SAN BENEDETTO DEL TRONTO – Nel nostro video è possibile osservare le condizioni in cui si presentava la cassa di colmata nel pomeriggio di martedì. La discussa opera portuale (una vasca di raccolta di fanghi inquinati provenienti dal porto di Senigallia) è quasi completata, quasi piena del materiale fangoso che poi sarà ricoperto andando a costituire un ampliamento della banchina nord del porto sambenedettese.

Pur essendo i lavori a perfetta norma di legge in quanto ai parametri di inquinamento dei fanghi depositati, si nota a occhio nudo che la vasca di raccolta non sembra essere sufficientemente protetta dai marosi del mare. Che con la forza delle sue onde sale e scende dal piano della vasca ormai colma. Quanto è sicuro tutto ciò per la tutela dell’ambiente marino? Non sarebbe stato il caso di proteggere la vasca prima dell’inizio delle operazioni di riempimento? Se lo chiede anche l’ambientalista sambenedettese Riego Gambini.

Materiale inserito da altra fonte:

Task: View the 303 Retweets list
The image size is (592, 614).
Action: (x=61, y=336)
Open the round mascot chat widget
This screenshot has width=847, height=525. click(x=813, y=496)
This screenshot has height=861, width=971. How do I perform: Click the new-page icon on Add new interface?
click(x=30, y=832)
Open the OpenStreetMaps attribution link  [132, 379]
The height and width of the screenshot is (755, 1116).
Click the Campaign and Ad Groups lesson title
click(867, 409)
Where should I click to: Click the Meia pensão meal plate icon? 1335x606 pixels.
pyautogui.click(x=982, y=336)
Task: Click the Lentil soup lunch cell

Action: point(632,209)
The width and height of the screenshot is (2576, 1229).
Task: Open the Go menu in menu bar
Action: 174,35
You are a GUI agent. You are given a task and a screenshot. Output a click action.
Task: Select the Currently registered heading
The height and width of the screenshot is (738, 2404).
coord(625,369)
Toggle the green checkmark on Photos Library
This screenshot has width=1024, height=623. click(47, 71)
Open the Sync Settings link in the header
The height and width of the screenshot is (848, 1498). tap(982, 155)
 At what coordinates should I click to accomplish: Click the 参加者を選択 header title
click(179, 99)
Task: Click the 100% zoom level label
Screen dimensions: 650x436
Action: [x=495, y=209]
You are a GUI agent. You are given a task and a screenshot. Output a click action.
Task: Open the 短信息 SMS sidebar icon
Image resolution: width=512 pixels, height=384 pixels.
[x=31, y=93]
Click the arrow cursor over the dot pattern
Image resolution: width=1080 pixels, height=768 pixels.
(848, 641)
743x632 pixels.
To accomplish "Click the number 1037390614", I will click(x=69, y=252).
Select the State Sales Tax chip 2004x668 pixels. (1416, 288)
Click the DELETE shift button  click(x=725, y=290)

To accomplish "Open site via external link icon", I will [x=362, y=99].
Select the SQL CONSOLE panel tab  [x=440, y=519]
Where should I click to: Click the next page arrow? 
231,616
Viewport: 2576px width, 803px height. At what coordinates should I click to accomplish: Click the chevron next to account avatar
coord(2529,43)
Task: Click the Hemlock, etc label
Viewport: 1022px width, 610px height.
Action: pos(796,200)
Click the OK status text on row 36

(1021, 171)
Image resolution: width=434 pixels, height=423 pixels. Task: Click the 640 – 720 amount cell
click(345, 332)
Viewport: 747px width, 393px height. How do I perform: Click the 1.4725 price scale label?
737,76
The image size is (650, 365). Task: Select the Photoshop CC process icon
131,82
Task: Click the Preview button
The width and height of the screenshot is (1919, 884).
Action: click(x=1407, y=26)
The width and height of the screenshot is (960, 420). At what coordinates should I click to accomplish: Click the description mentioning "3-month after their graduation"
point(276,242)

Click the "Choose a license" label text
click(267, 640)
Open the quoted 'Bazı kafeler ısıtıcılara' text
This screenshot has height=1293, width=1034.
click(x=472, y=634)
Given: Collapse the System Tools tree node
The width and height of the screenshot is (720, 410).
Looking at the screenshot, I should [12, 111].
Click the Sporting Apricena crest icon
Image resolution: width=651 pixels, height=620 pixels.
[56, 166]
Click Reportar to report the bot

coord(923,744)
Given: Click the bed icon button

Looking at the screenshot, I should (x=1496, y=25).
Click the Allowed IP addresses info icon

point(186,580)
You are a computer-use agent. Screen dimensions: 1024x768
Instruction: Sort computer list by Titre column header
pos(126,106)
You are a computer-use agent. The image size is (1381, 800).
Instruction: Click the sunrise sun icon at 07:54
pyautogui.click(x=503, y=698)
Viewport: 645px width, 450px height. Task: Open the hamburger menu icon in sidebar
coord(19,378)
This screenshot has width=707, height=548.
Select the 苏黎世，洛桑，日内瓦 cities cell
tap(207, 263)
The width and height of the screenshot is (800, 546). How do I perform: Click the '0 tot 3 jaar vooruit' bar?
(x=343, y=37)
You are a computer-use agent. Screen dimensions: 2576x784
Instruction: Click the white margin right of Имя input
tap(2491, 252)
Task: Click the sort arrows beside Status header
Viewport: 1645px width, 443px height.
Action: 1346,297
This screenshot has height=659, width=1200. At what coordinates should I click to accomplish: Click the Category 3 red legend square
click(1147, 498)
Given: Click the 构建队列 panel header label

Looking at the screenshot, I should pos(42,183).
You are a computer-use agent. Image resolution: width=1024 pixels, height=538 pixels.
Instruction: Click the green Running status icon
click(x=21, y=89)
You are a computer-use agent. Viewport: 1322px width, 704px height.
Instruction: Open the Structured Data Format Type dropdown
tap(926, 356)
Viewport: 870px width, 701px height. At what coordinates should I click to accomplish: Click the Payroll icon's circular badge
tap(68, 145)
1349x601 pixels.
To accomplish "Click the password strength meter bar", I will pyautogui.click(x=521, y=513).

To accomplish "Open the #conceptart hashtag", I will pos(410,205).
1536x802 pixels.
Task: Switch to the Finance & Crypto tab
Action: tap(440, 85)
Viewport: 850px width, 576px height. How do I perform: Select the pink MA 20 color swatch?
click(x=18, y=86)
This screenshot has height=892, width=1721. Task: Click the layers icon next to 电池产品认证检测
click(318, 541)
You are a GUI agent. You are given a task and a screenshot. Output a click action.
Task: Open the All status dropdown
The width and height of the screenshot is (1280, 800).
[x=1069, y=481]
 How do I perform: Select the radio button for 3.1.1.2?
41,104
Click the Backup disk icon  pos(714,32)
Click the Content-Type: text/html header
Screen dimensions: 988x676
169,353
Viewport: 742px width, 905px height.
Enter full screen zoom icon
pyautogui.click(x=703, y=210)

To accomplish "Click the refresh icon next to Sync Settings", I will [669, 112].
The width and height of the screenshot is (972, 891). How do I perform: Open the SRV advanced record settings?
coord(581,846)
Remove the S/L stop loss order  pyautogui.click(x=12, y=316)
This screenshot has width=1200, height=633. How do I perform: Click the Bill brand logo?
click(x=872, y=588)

A occhio nudo, quello che si vede dal muretto del molo nord è una distesa di fango essiccato, sabbia e detriti vari, che ha raggiunto il livello del mare. Una sorta di brutta spiaggetta lambita dalle onde, quando il mare è calmo, e sulla quale le onde esercitano la loro attività dinamica quando il mare è agitatissimo come lunedì scorso.
Ripetiamo quanto detto pochi giorni fa, pubblicando una serie di foto sul tema. Cioè che riteniamo opportuno pubblicare nuove foto e soprattutto questo documento filmato, utile ai cittadini per farsi la propria idea, utile anche per un archivio cittadino.